28 KiB
On the costs of asynchronous abstractions
The biggest force behind the evolution of Boost.Redis was my struggling in coming up with a high-level connection abstraction that was capable of multiplexing Redis commands from independent sources while concurrently handling server pushes. This journey taught me many important lessons, many of which are related to the design and performance of asynchronous programs based on Boost.Asio.
In this article I will share some of the lessons learned, specially
those related to the performance costs of abstractions such as
async_read_until that tend to overschedule into the event-loop. In
this context I will also briefly comment on how the topics discussed
here influenced my views on the proposed
P2300
(a.k.a. Senders and Receivers), which is likely to become the basis of
networking in upcoming C++ standards.
Although the analysis presented in this article uses the Redis communication protocol for illustration I expect it to be useful in general since RESP3 shares many similarities with other widely used protocols such as HTTP.
Parsing \r\n-delimited messages
The Redis server communicates with its clients by exchanging data
serialized in
RESP3 format.
Among the data types supported by this specification, the
\r\n-delimited messages are some of the most frequent in a typical
session. The table below shows some examples
| Command | Response | Wire format | RESP3 name |
|---|---|---|---|
| PING | PONG | +PONG\r\n |
simple-string |
| INCR | 42 | :42\r\n |
number |
| GET | null | _\r\n |
null |
Redis also supports command pipelines, which provide a way of optimizing round-trip times by batching commands.

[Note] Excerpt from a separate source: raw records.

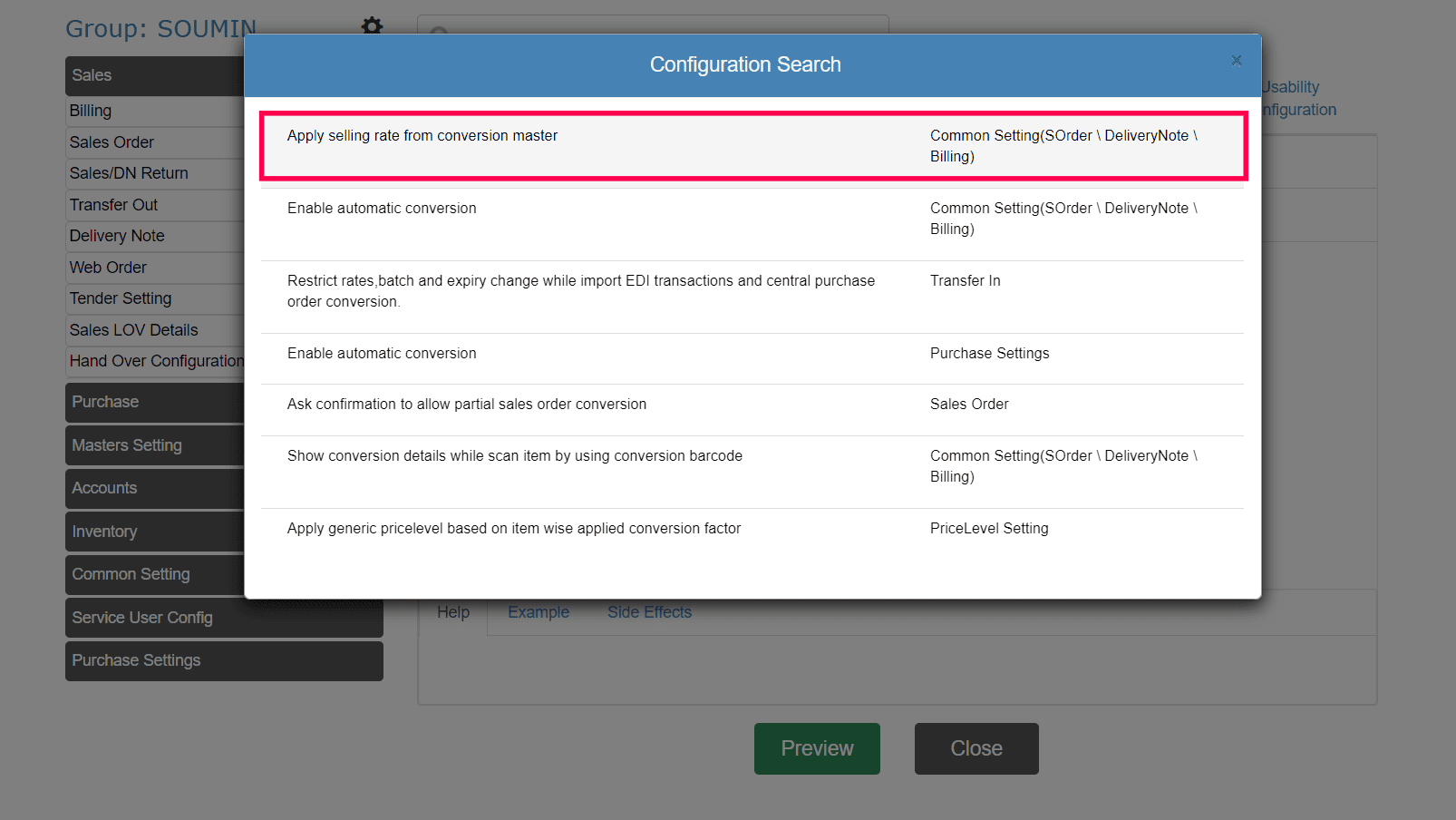Click the dark Close button at bottom
Screen dimensions: 1456x820
point(976,748)
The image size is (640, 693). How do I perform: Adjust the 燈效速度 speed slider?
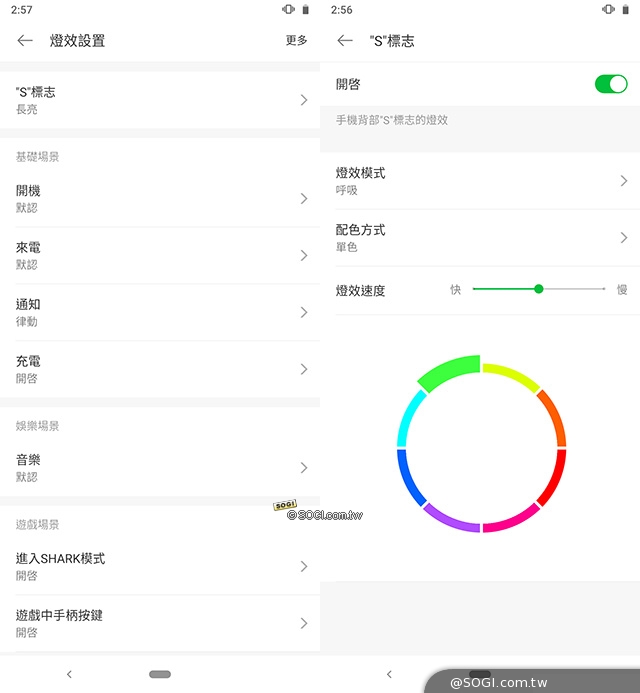click(x=538, y=289)
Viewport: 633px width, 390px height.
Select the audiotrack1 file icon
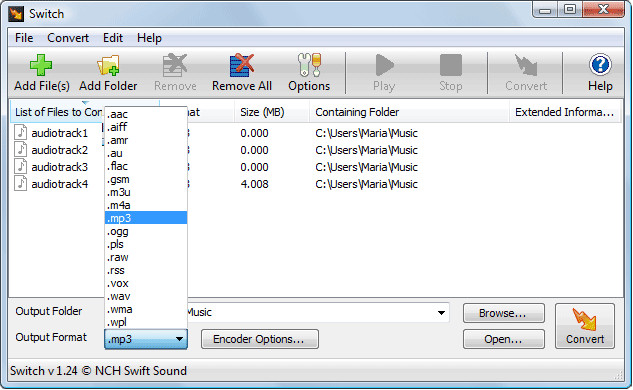pyautogui.click(x=21, y=132)
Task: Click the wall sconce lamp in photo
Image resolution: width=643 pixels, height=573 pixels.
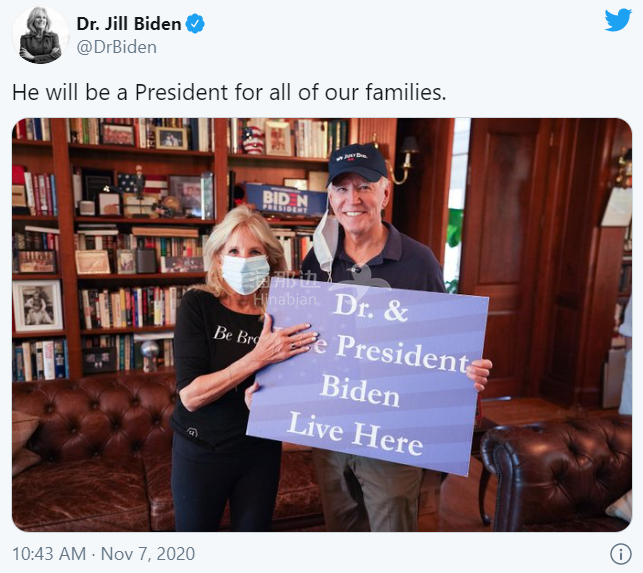Action: tap(404, 159)
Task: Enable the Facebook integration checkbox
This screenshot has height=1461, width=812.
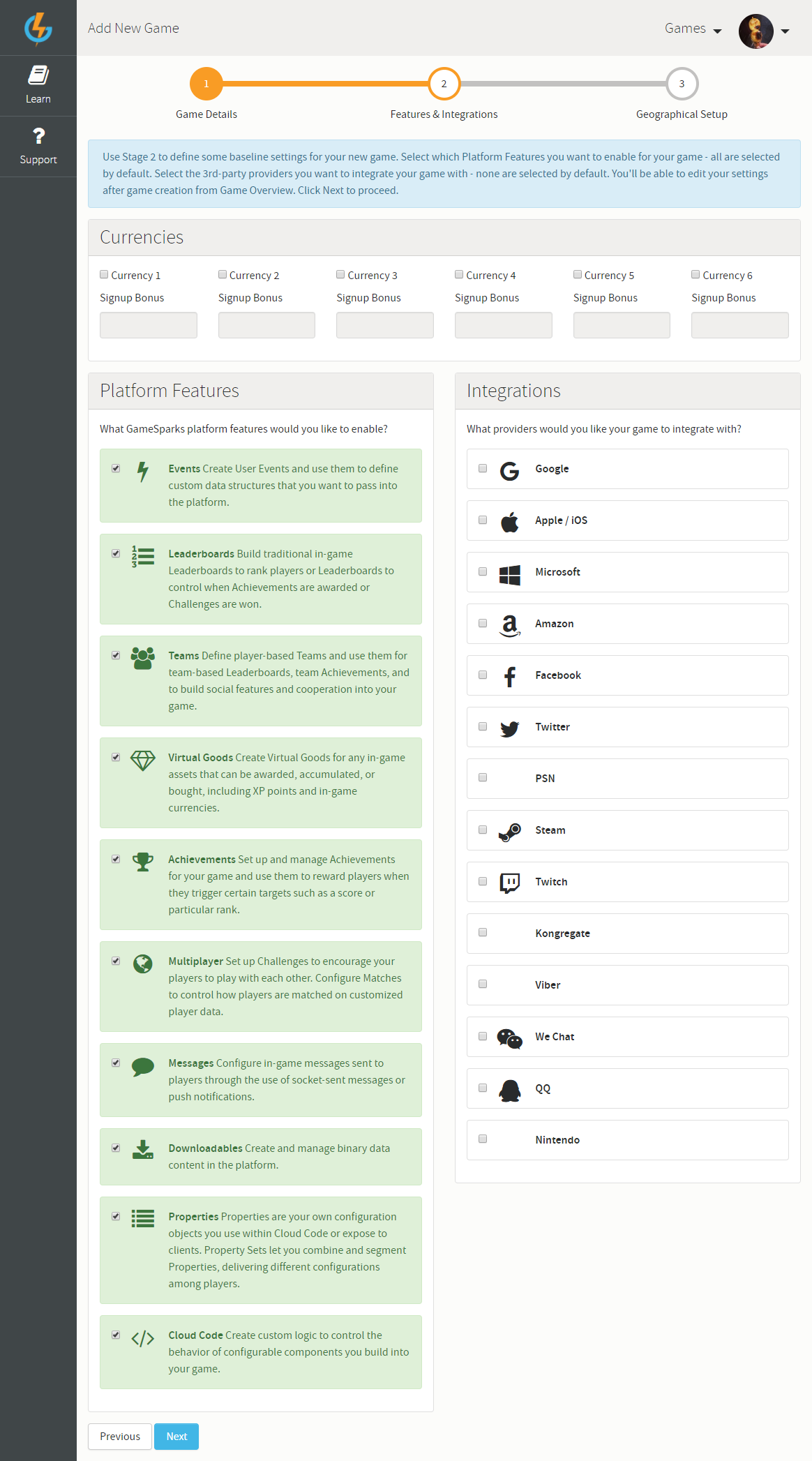Action: pyautogui.click(x=483, y=675)
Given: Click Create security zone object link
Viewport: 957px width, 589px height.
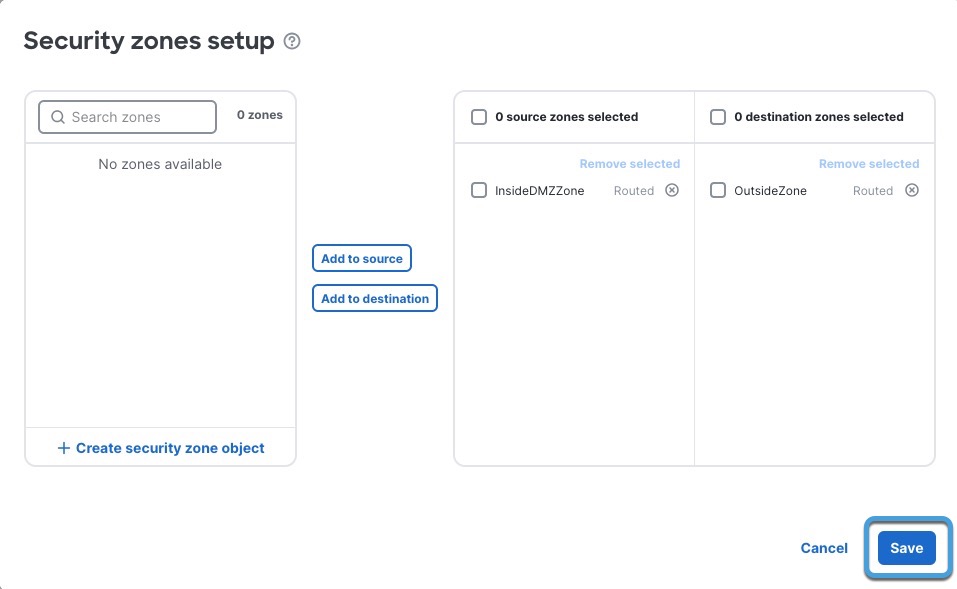Looking at the screenshot, I should pos(170,448).
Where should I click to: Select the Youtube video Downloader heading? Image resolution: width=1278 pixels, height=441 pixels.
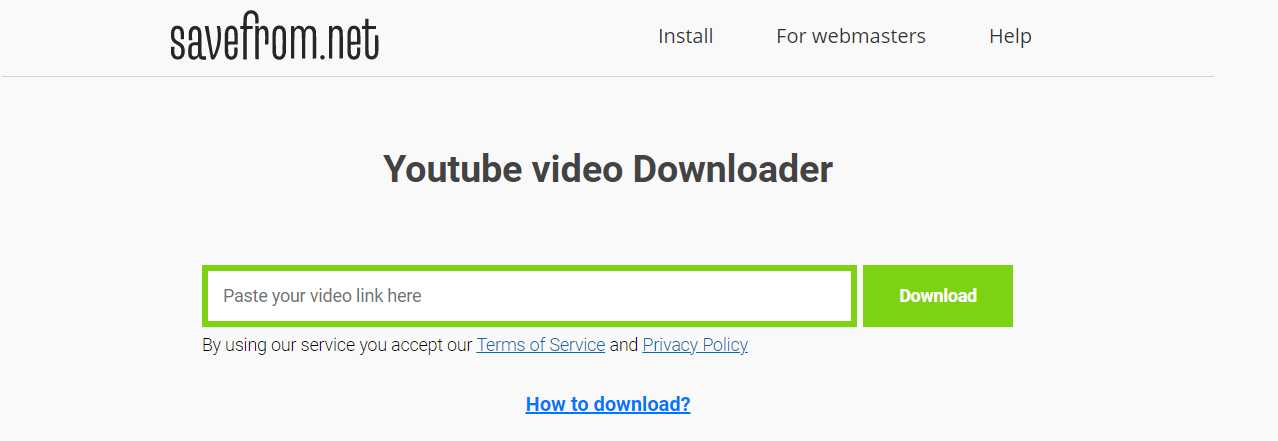(608, 169)
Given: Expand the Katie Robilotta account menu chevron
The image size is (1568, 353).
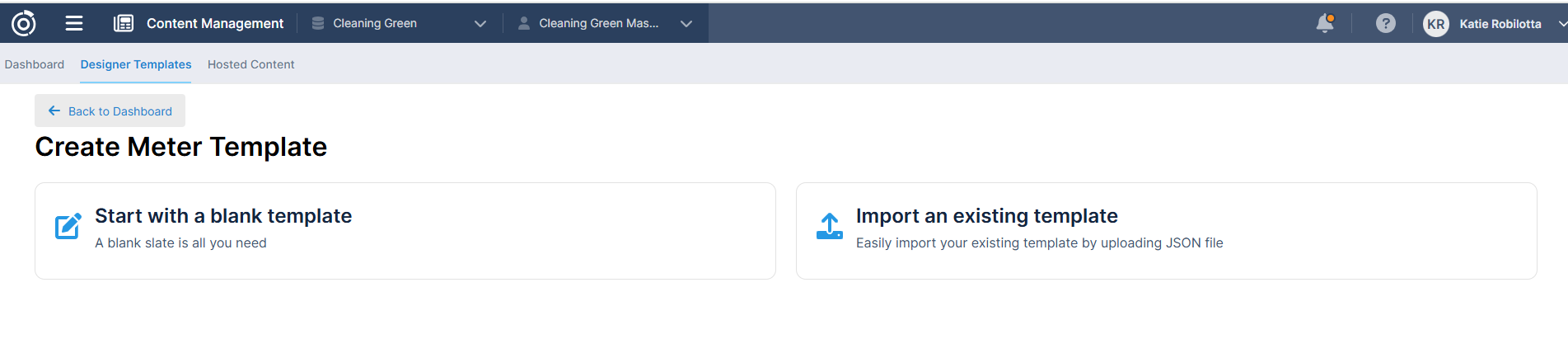Looking at the screenshot, I should click(1561, 24).
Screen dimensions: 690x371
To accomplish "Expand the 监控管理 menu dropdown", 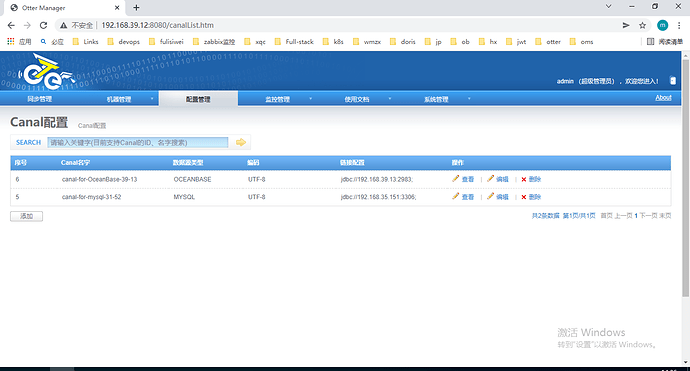I will (x=311, y=99).
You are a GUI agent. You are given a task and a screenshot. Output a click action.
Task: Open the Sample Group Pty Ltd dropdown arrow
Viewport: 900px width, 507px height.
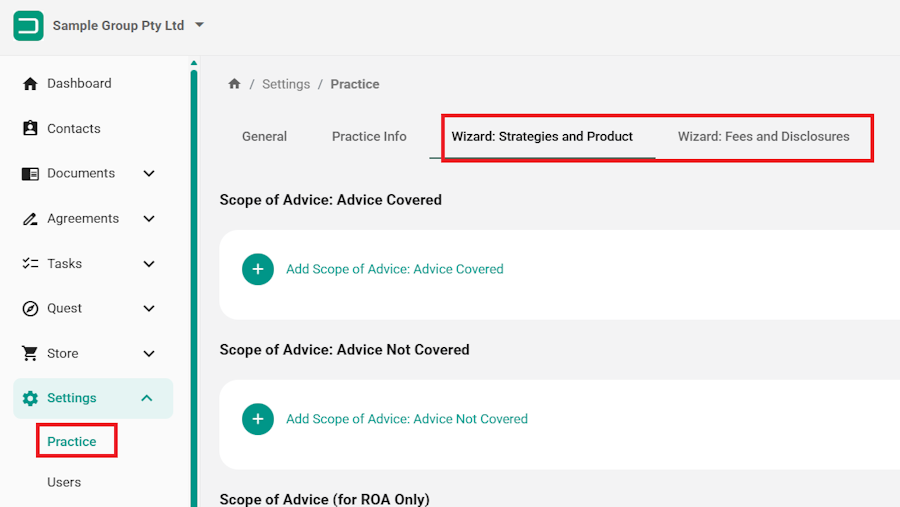[199, 25]
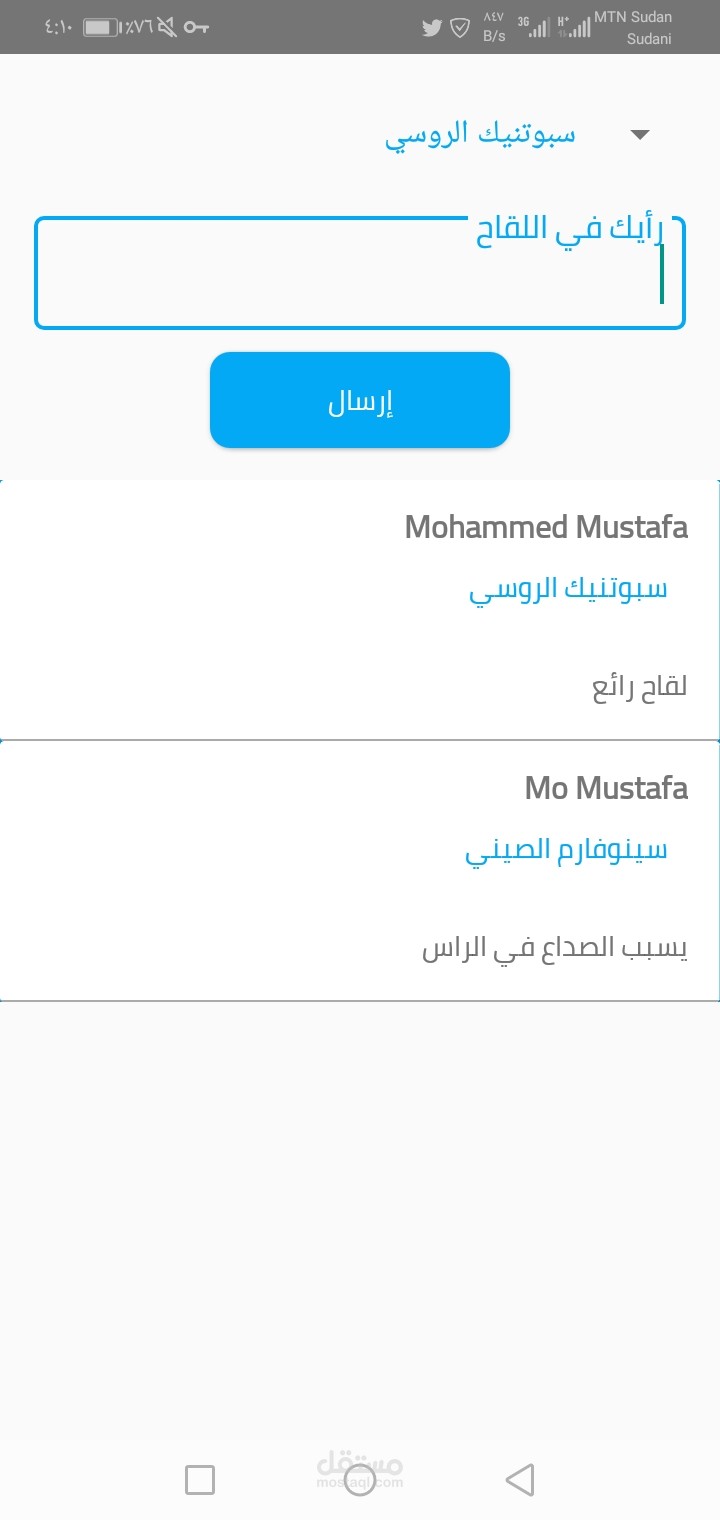Image resolution: width=720 pixels, height=1520 pixels.
Task: Open recent apps with the square button
Action: [200, 1479]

A pipeline composed by the commands shown in the previous table look like this
| Sent in a |
| single write |
+--------+ | | +-------+
| | --------> PING + INCR + GET --------> | |
| | | |
| Client | | Redis |
| | | |
| | <-------- "+PONG\r\n:42\r\n_\r\n" <-------- | |
+--------+ |<------>|<---->|<-->| +-------+
| |
| Responses |
Messages that use delimiters are so common in networking that a
facility called async_read_until for reading them incrementally from
a socket is already part of Boost.Asio. The coroutine below uses it to
print message contents to the screen
awaitable<void> parse_resp3_simple_msgs(tcp::socket socket)
{
for (std::string buffer;;) {
auto n = co_await async_read_until(socket, dynamic_buffer(buffer), "\r\n");
std::cout << buffer.substr(1, n - 3) << std::endl;
// Consume the buffer.
buffer.erase(0, n);
}
}
If we pay attention to the buffer content as it is parsed by the code above we can see it is rotated fairly often, for example
"+PONG\r\n:100\r\n+OK\r\n_\r\n"
":100\r\n+OK\r\n_\r\n"
"+OK\r\n_\r\n"
"_\r\n"
""
When I first realized these, apparently excessive, buffer rotations I
was concerned they would impact the performance of Boost.Redis in a
severe way. To measure the magnitude of this impact I came up with an
experimental implementation of Asio's dynamic_buffer that consumed
the buffer less eagerly than the std::string::erase function used
above. For that, the implementation increased a buffer offset up
to a certain threshold and only then triggered a (larger) rotation.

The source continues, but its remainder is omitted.